Si des écarts de niveau très importants existent donc entre les pays concernant la propension à accueillir une partie des migrants sur son territoire, un "effet Aylan" (du nom du petit garçon syrien dont les photos du corps sans vie ont fait le tour du monde au début du mois de septembre 2015) a eu lieu dans différents pays. Ainsi, entre juillet (mois au cours duquel l’Ifop avait réalisé un autre sondage sur le sujet) et fin septembre 2015 (date de l’enquête utilisée ici), l’adhésion à l’accueil de migrants, qui était déjà très élevée en Allemagne, a grimpé de 10 points. Mais la progression a été du même ordre en France et en Grande-Bretagne, où l’opinion publique était initialement beaucoup moins bien disposée.

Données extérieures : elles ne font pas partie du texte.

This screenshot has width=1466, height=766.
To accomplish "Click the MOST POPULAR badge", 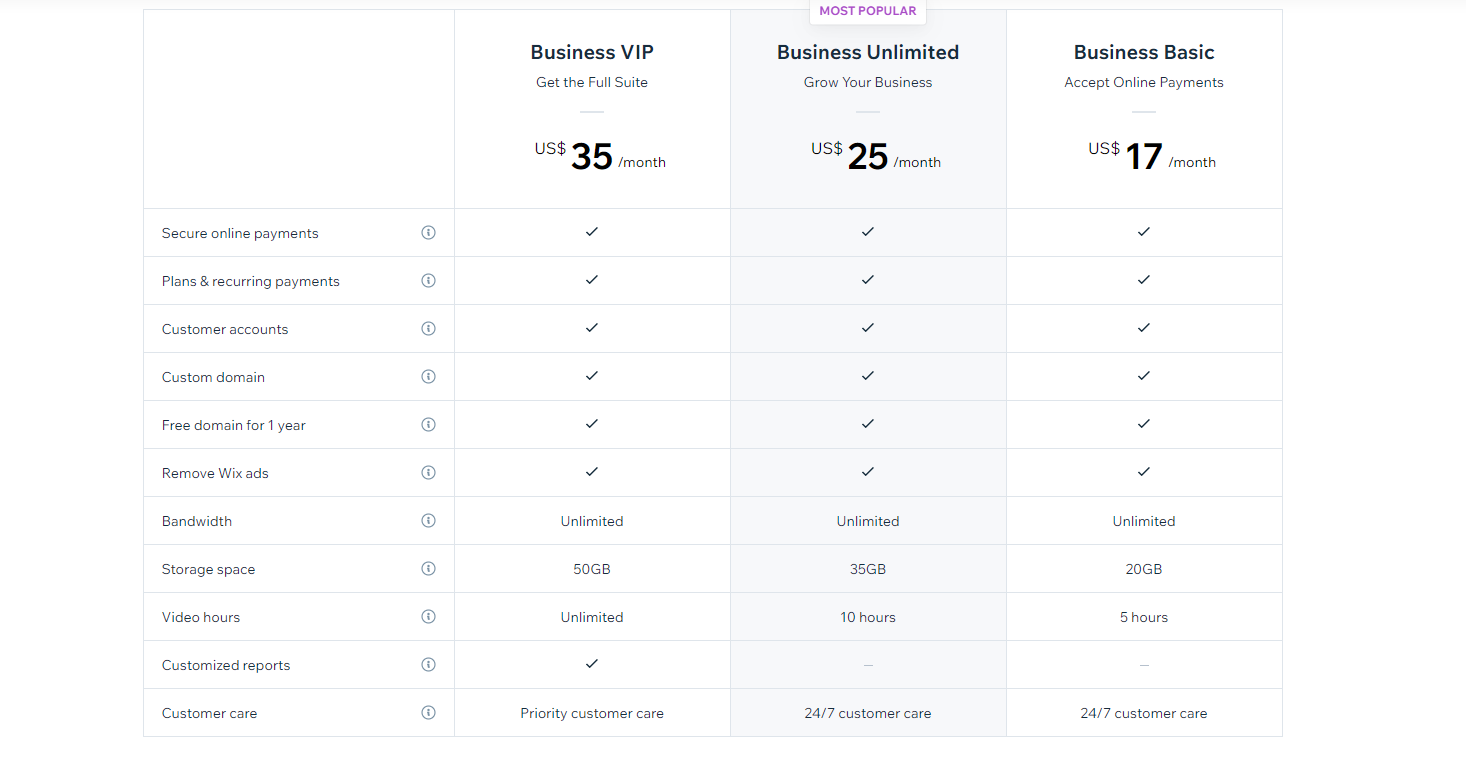I will point(868,11).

Un effet « Aylan » plus marqué dans certains pays que dans d’autres Question : Êtes-vous favorable ou opposé à ce que les migrants qui arrivent par dizaines de milliers sur les côtes italiennes et grecques soient répartis dans les différents pays d’Europe et à ce que [la France, l’Allemagne, le Royaume-Uni, l’Italie et les Pays-Bas] en accueillent une partie ?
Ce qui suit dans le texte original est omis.